Decreasing values of loss tangent are in line with the increasing cross-link density of analyzed PIR foams. The lower value of tan δ, the more elastic is the material, high values are typical for materials with a high, non-elastic strain component, which show enhanced possibility for energy dissipation by molecular motions [47]. In the Fig. 8 there are also presented plots of loss tangent (tan δ) of foams as function of temperature. Position of the peaks seen in the plot can be used to determine the glass transition temperature of material, which was presented in Table 5. It can be seen that the increasing share of biopolyol in polyol mixture resulted in the shift of Tg towards higher temperatures, from 214.6 °C for sample 0CG to 217.5 and 224.5 °C, respectively for 35CG and 70CG foams. Such effect can be related to the changing structure of polyol chains between crosslinks, increasing the amount of ester groups, which are present in CG biopolyol, in contrary to Lupranol 3300, resulted in the shift of Tg.

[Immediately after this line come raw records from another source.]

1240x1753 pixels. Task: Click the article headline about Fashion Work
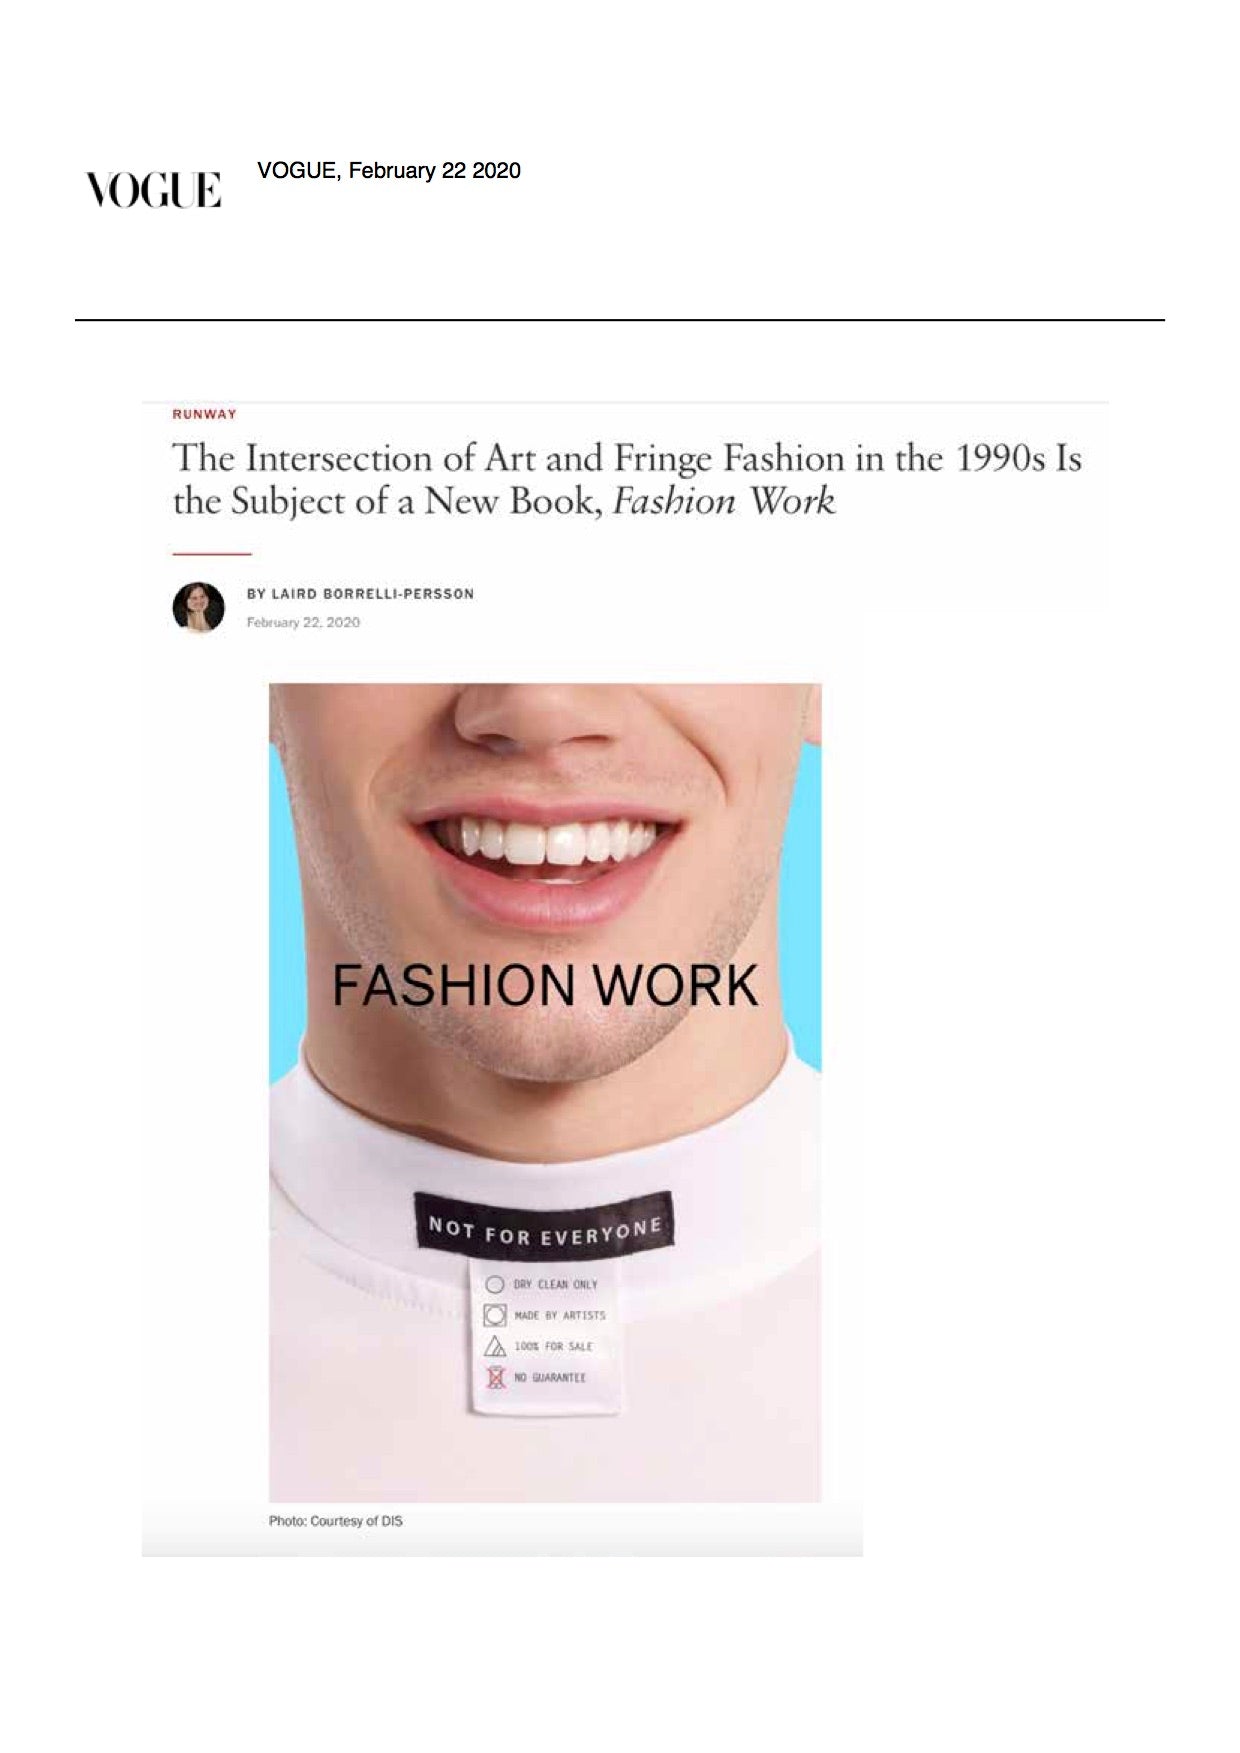point(627,479)

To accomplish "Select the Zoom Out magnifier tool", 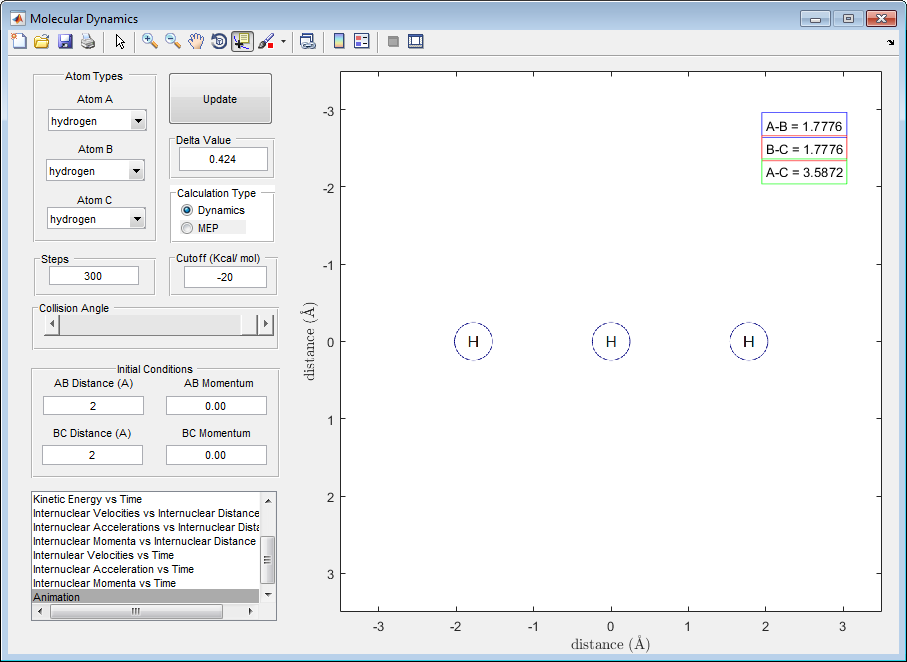I will tap(173, 41).
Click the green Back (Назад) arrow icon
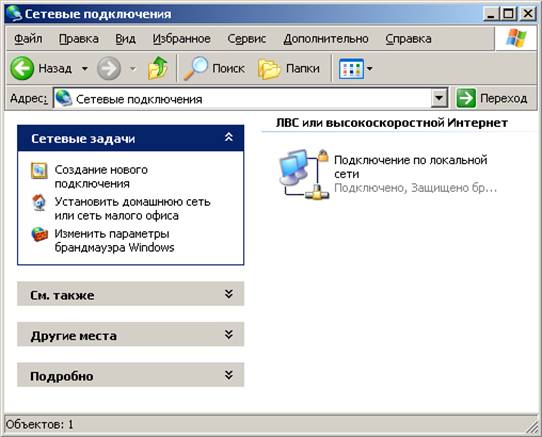Image resolution: width=542 pixels, height=437 pixels. [22, 68]
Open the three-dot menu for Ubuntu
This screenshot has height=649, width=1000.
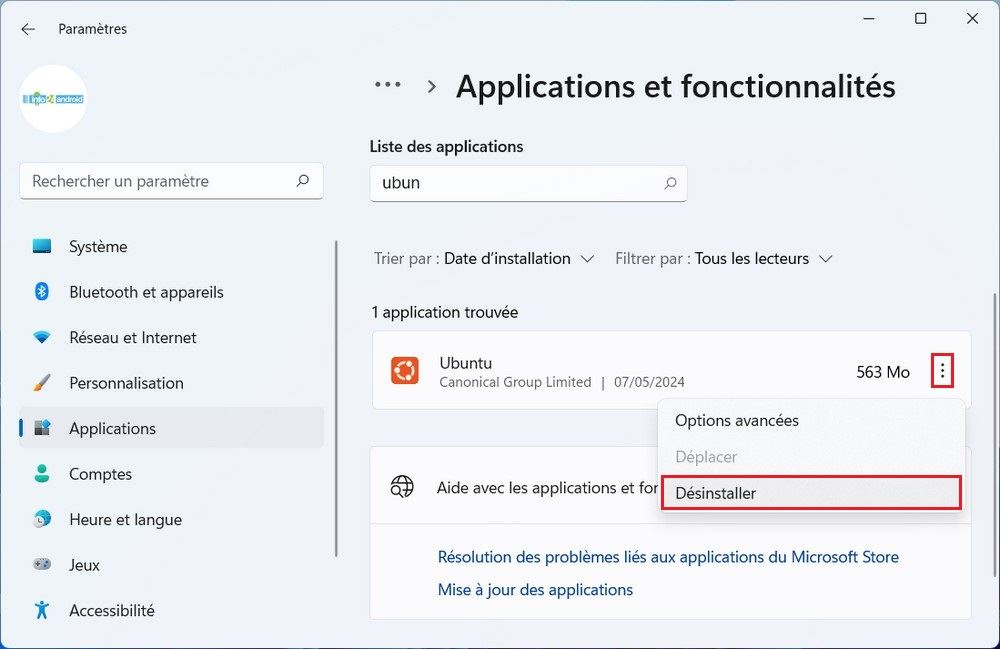click(942, 371)
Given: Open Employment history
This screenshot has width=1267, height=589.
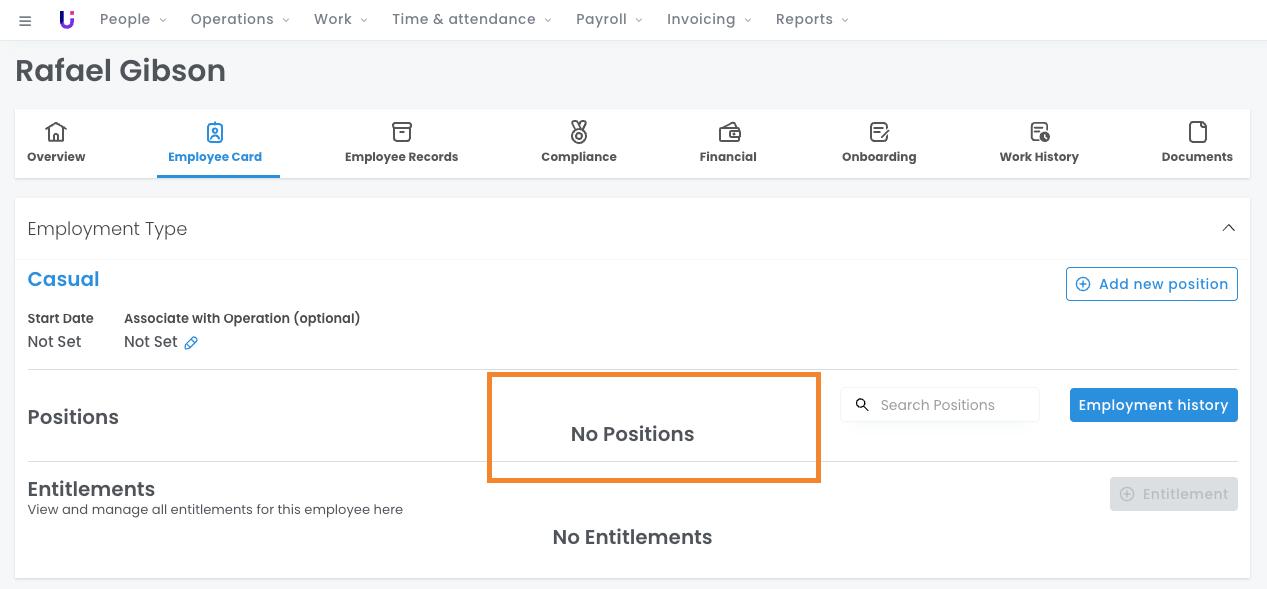Looking at the screenshot, I should [1153, 405].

Obtained results are in line with the results of swelling test and values of loss tangent and storage modulus at ambient temperature. Similar results related to the incorporation of bio-based polyols into rigid PIR foams were observed at other works [48]. Authors related increasing Tg to the flexibility of hydrocarbon chain of biopolyol lower than in case of petrochemical polyol, due to the increasing content of high order hydroxyl groups, which enhanced cross-link density of foams. In case of investigated materials values of Tg can be affected, by thermal decomposition of foams starting slightly below glass transition temperature, however the relationship between Tg value and CG biopolyol content is in line with the results of other performed analyses.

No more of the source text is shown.